Au soutien de ses prétentions, il fait valoir que :

il n'a pas fait de fausses déclarations

la société Allianz refuse de mauvaise foi de prendre en charge le sinistre alors qu'il lui a communiqué le bail commercial conclu avec M. [P] le 28 mai 2028 qui est au demeurant mentionné dans le rapport de Polyexpert et qu'il est attesté de la présence du locataire dans les locaux

M. [P] qui, dans un premier temps, a formulé de fausses déclarations par peur, a ensuite reconnu sa qualité de locataire

il a souscrit une assurance en qualité de propriétaire non occupant de sorte que Allianz ne peut lui reproché de ne pas l'avoir averti de sa cessation d'activité

le sinistre ayant eu lieu moins d'un mois après le bail, il ne peut produire d'autres documents que ceux qu'il a remis

il ne peut être tenu de justifier de l'immatriculation et de l'identité du propriétaire du véhicule Renault alors que son local avait été donné à bail

les conditions générales dont se prévaut Allianz ne correspondent pas à son contrat

en toute hypothèse, Allianz n'établit pas que le locataire exerçait dans les locaux une activité exclue de la garantie et l'origine de l'incendie n'est pas déterminée

la mauvaise foi de l'assureur est à l'origine de son préjudice moral

le refus de prendre en charge le sinistre est abusif.

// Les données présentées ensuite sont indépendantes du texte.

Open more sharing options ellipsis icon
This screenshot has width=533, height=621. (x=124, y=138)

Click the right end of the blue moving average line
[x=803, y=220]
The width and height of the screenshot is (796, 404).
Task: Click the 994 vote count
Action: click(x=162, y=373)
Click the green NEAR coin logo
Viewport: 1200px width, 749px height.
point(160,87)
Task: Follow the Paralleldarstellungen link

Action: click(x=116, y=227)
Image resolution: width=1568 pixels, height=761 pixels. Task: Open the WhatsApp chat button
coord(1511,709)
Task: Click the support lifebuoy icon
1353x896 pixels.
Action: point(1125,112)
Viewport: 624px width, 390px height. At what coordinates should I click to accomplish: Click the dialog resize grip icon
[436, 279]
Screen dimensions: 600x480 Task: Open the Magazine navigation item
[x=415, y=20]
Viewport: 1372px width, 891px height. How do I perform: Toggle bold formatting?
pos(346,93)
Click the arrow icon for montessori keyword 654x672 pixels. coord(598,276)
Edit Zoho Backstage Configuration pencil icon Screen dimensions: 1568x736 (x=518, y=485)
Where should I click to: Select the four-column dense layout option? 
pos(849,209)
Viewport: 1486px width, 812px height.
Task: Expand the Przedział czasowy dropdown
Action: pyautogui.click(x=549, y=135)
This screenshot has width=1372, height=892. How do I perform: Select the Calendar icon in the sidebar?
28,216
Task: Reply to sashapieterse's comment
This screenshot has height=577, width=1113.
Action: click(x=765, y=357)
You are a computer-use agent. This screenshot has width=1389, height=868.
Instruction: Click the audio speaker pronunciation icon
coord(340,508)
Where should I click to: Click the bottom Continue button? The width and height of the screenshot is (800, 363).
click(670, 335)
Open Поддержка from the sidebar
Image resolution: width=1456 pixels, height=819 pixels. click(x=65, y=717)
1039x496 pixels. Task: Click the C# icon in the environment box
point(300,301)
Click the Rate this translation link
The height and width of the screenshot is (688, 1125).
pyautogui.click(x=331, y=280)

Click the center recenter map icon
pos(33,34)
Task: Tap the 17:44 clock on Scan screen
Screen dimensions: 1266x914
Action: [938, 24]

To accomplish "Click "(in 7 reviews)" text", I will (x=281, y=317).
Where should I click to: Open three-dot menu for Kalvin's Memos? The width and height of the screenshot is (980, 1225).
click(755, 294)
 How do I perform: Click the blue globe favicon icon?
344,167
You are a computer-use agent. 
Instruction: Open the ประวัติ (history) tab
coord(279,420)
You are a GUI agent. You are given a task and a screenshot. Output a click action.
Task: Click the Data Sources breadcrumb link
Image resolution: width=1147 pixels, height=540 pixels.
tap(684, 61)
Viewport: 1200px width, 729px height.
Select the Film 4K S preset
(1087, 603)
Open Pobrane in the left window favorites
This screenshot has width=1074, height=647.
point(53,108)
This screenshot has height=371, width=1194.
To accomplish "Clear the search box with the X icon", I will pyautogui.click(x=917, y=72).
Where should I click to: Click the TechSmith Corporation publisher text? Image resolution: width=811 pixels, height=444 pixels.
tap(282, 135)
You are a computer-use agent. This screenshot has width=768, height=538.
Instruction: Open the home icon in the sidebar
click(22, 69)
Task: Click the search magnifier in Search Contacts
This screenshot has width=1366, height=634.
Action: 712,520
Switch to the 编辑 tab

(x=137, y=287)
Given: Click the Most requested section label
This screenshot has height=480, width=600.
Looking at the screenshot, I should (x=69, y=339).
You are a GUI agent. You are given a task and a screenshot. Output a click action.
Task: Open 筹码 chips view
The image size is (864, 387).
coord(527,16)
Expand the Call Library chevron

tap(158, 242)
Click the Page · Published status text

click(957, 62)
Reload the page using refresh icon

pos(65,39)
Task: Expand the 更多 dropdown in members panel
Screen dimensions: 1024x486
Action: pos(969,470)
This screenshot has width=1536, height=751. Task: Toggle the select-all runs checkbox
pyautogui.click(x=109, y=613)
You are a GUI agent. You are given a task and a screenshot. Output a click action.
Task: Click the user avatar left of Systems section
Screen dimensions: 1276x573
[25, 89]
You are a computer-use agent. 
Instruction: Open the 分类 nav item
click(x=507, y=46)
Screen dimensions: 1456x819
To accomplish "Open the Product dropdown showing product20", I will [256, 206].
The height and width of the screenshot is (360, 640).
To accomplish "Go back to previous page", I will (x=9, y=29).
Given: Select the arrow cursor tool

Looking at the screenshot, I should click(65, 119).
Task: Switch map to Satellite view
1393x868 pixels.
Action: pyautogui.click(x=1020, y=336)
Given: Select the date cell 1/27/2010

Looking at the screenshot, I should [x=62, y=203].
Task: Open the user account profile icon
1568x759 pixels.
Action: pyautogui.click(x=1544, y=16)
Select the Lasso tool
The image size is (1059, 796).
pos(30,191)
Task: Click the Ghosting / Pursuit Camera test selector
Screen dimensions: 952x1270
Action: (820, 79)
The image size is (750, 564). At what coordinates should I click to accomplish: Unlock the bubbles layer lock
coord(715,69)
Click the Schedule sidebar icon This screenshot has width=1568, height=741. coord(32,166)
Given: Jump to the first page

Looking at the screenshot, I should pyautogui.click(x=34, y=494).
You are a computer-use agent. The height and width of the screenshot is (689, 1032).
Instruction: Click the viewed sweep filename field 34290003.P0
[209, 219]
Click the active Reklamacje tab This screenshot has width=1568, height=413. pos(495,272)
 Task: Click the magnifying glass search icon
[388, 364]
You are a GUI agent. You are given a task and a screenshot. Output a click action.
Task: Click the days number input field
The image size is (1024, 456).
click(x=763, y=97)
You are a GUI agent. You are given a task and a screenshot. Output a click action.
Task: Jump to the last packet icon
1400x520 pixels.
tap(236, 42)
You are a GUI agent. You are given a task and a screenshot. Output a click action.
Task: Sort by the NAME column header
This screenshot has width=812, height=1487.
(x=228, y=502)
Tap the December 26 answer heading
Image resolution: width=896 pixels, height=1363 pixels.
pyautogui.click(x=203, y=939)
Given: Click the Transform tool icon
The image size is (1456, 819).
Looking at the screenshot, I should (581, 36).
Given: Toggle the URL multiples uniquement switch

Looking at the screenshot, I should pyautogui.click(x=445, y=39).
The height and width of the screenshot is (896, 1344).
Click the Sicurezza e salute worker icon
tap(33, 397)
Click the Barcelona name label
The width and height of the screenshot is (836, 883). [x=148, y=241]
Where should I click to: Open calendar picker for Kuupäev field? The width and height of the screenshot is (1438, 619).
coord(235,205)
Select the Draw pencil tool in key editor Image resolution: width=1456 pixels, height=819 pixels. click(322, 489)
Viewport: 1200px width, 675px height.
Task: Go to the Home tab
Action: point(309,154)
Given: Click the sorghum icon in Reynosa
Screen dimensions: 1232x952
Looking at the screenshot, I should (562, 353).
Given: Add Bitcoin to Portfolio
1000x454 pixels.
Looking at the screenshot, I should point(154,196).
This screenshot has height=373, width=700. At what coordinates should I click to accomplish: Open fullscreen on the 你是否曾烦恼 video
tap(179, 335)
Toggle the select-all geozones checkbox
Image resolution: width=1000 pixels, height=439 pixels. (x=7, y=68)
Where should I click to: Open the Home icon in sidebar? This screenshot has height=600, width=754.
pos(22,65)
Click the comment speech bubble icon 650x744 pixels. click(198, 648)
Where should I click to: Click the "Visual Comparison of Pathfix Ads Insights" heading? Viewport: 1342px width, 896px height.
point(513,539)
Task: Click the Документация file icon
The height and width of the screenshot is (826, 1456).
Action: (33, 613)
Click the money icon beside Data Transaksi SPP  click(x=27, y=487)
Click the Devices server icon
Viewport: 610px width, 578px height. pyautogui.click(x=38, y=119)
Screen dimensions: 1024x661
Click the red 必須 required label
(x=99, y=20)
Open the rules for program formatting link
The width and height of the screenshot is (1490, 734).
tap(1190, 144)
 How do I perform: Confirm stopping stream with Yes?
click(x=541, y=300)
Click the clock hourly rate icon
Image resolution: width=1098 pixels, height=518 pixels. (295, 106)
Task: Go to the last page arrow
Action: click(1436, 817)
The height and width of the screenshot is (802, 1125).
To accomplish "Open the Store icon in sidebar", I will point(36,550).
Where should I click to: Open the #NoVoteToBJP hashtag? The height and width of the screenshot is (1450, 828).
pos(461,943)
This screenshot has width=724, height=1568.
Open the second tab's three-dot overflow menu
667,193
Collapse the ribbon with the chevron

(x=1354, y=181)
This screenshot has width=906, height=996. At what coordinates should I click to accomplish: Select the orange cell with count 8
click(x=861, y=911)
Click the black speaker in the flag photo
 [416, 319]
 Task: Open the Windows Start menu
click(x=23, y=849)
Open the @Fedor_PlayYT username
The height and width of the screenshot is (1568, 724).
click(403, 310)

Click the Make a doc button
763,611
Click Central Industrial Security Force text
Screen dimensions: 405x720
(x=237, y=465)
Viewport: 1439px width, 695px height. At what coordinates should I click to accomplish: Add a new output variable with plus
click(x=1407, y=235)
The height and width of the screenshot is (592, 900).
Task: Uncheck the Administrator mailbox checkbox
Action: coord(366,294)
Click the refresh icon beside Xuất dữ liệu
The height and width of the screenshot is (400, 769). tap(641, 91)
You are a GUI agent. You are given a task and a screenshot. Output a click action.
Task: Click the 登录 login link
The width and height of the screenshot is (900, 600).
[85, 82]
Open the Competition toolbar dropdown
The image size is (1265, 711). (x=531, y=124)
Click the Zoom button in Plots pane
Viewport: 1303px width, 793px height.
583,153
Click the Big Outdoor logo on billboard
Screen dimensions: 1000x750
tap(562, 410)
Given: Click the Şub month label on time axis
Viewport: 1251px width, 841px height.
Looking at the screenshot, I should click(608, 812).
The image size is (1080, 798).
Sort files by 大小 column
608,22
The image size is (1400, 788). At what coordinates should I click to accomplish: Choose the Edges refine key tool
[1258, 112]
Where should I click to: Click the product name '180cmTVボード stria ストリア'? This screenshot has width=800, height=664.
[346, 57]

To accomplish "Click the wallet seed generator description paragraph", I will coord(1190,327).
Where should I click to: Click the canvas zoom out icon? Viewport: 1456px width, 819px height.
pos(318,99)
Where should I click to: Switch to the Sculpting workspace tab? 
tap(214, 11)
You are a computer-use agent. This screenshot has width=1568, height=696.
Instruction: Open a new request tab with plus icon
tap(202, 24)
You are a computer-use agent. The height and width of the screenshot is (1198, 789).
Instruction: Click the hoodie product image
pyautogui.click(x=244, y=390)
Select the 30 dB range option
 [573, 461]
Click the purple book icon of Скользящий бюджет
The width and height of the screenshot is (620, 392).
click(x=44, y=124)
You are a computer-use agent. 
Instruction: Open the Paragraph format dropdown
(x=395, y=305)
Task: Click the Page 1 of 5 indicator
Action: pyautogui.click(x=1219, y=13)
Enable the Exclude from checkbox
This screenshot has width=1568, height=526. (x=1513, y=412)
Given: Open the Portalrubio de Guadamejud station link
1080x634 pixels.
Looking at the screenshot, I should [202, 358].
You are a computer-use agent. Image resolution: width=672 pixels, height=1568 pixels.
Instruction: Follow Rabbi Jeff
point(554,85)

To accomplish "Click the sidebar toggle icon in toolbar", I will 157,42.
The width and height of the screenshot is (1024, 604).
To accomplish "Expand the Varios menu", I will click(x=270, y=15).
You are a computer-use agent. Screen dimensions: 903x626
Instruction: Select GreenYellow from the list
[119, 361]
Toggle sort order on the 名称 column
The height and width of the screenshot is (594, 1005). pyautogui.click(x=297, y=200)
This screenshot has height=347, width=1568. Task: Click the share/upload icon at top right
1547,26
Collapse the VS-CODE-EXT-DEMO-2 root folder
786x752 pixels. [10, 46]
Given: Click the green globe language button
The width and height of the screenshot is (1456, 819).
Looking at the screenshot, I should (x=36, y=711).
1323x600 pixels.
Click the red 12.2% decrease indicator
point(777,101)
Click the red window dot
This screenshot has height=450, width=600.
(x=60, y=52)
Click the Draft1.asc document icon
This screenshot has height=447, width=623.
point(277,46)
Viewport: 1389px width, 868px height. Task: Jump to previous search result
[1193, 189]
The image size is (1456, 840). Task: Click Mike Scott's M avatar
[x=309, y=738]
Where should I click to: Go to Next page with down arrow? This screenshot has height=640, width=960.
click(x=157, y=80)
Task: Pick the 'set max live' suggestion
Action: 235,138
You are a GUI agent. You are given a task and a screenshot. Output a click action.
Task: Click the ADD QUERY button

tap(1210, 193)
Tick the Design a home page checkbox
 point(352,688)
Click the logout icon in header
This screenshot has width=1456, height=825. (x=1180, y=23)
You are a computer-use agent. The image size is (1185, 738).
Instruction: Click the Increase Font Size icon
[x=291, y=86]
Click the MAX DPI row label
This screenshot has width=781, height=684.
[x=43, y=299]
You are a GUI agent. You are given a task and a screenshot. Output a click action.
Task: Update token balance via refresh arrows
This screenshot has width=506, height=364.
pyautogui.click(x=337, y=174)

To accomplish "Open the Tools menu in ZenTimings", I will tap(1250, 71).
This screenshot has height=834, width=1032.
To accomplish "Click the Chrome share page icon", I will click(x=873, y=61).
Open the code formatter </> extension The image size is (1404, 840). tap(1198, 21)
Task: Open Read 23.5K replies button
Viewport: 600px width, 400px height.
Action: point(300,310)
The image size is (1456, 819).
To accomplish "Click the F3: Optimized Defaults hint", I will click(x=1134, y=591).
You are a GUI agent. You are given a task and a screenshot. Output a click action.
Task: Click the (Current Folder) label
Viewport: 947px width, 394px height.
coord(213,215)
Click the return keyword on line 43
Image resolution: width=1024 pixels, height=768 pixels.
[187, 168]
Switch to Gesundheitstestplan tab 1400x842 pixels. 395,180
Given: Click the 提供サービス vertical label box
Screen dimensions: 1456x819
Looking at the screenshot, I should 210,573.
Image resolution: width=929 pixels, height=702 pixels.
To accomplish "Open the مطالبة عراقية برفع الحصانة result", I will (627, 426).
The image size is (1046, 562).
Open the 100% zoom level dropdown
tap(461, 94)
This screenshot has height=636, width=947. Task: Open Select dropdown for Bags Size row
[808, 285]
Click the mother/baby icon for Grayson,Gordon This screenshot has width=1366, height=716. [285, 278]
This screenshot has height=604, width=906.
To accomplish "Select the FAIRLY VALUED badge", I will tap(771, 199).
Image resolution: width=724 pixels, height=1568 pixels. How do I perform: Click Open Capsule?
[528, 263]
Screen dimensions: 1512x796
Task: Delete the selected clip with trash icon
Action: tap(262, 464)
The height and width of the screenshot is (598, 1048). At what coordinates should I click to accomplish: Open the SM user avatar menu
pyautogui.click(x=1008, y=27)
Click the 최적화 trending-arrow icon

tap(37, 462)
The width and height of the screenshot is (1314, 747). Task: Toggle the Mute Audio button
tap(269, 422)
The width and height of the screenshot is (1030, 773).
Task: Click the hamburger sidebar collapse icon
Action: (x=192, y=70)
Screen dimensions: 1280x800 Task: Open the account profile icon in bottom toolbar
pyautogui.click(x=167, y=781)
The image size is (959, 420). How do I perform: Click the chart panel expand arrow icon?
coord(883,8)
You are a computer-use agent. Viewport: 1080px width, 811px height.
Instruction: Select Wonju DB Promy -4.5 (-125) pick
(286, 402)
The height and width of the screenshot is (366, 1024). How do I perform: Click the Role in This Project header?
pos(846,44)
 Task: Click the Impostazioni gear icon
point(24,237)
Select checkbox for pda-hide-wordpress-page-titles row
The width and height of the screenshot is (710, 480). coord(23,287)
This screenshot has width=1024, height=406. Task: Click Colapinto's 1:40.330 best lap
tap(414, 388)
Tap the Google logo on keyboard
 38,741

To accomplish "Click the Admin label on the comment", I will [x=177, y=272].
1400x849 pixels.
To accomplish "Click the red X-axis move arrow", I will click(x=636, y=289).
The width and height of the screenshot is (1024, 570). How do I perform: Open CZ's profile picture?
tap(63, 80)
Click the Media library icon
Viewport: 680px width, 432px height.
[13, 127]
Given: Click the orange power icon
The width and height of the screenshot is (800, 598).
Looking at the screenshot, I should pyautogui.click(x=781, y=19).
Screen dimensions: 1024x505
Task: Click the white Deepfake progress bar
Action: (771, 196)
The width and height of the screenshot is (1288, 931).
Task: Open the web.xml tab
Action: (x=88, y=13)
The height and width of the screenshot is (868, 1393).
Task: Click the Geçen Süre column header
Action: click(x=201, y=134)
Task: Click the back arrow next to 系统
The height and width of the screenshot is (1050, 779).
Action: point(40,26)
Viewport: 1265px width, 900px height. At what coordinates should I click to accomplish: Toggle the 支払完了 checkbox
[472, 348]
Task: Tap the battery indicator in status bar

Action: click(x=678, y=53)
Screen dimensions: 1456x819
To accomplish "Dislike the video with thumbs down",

Pour un plus ample exposé des moyens de l'appelant, il y a lieu de se référer aux conclusions précitées en application des dispositions de l'article 455 du code de procédure civile.

MOTIFS DE LA DÉCISION

Sur la nullité du contrat d'assurance

Selon l'article L 113-2 2° du code des assurances, l'assuré est obligé de répondre exactement aux questions précises posées par l'assureur, notamment dans le formulaire de déclaration du risque par lequel celui-ci l'interroge, lors de la conclusion du contrat, sur les circonstances qui sont de nature à lui faire apprécier les risques qu'il prend en charge.

L'article L. 113-2 3° du même code prévoit que l'assuré est obligé de déclarer, en cours de contrat, les circonstances nouvelles qui ont pour conséquence soit d'aggraver les risques, soit d'en créer de nouveaux et rendent de ce fait inexactes ou caduques les réponses faites à l'assureur, notamment dans le formulaire mentionné au 2° ci-dessus. L'assuré doit, par lettre recommandée ou par envoi recommandé électronique, déclarer ces circonstances à l'assureur dans un délai de quinze jours à partir du moment où il en a eu connaissance.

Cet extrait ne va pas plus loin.